What you should do: Reproduce verbatim everything in the JSTOR metadata guide from "Downloading the JSTOR" down to "or other separators)", including both of those passages.

On this page:
To request the full text of items for analysis, you must submit a dataset request which includes a list of requested item IDs from the JSTOR bibliographic metadata file.
A document's bibliographic metadata provides information about the document, such as title and year of publication. You may use it to identify the items you need for your research.
Downloading the JSTOR bibliographic metadata file
To download the JSTOR bibliographic metadata file:
- Log into the JSTOR text analysis support page with your personal JSTOR account.
- If you don't already have a JSTOR account, you may register for a JSTOR account for free.
- Under Download metadata of JSTOR content available for text analysis, read and agree to the Terms and Conditions and then select the Download JSONL button.
Creating an item ID list
Once you've downloaded the JSTOR bibliographic metadata file and understand the data available in it, you'll need to create a list of JSTOR item IDs to submit as part of your dataset request.
Item ID list formatting requirements
Prior to submission, your ID list must meet the following requirements:
- A UTF-8 plain text file with the extension .txt
- One JSTOR item ID per line
- No additional text (no header, commas, or other separators)
- Maximum of 1,500,000 lines
While you can use a variety of tools to create this list, because of the size of the metadata file when uncompressed, we recommend using tools that can stream the file rather than load it entirely into memory. See an example of stream processing using Python.
Other free and open source utilities that we recommend are:
- R and the jsonlite package for streaming JSON data
- The command line utility jq
Example: Using Python to filter metadata and create an item ID list
In the following example, we want to request all items that don’t require review to download, and whose titles contain the word “Rembrandt”.
import gzip import json item_ids = [] # Using gzip.open it is possible to read the file line by line without loading it all into memory with ( gzip.open( "jstor_metadata_2025-05-15.jsonl.gz", # Replace with the name of the most recent metadata file you downloaded from https://www.jstor.org/ta-support/metadata "rt", ) as f ): for line_number, line in enumerate(f, start=1): # Print the current line number to the console so you can see the processing progress print(f"\rProcessing line: {line_number}", end="", flush=True) data = json.loads(line) # Put your filtering logic here # Check if the item will require staff review if data.get("review_required") is False: # Check if the item has a title if data.get("title") is not None: # Check if the title contains the term "Rembrandt" if "Rembrandt" in data["title"]: item_ids.append(data["item_id"]) print() # Move to the next line after processing # Write the item IDs to a file with open("rembrandt_item_ids.txt", "w") as f: for item_id in item_ids: f.write(f"{item_id}\n")
Place this file in the same directory as the downloaded metadata file, update the file name in the Python code to match the filename you downloaded (it updates daily), and run using:
python jstor_filter.py
This will produce the TXT file rembrandt_item_ids.txt, which is ready to upload with your JSTOR text analysis dataset request.
Working with JSON Lines
The JSTOR bibliographic metadata file is made available in JSON Lines file format, compressed with gzip. JSON Lines is a file format for storing structured data, where each line is a valid JSON value.
The file contains one JSON object per line, each representing the bibliographic metadata for one JSTOR item. This allows programs to process the file one record at a time without needing to load the entire dataset into memory at once.
Visit JSON Lines for documentation on the JSON Lines file format.

Supplied material:
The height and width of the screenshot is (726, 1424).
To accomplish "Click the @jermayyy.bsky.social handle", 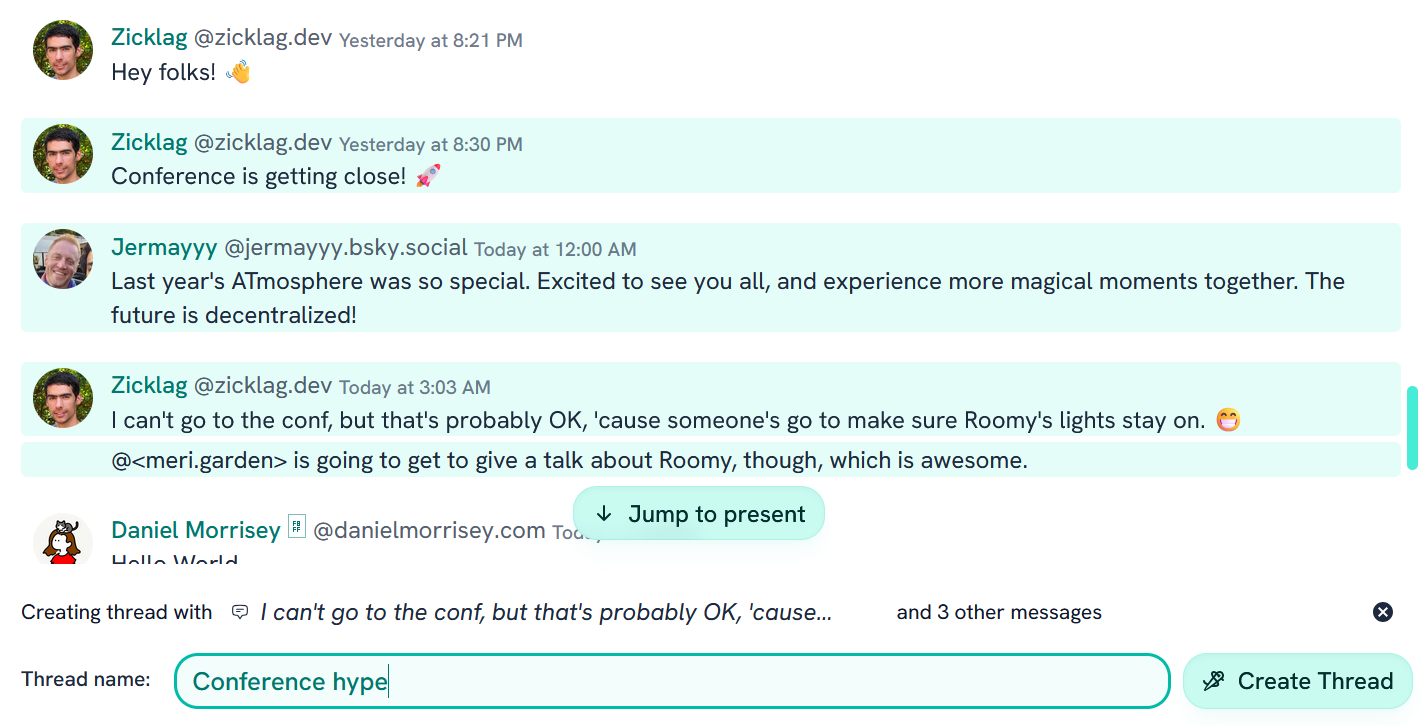I will coord(346,247).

Solution for this task:
Downloading the JSTOR bibliographic metadata file
To download the JSTOR bibliographic metadata file:
- Log into the JSTOR text analysis support page with your personal JSTOR account.
- If you don't already have a JSTOR account, you may register for a JSTOR account for free.
- Under Download metadata of JSTOR content available for text analysis, read and agree to the Terms and Conditions and then select the Download JSONL button.
Creating an item ID list
Once you've downloaded the JSTOR bibliographic metadata file and understand the data available in it, you'll need to create a list of JSTOR item IDs to submit as part of your dataset request.
Item ID list formatting requirements
Prior to submission, your ID list must meet the following requirements:
- A UTF-8 plain text file with the extension .txt
- One JSTOR item ID per line
- No additional text (no header, commas, or other separators)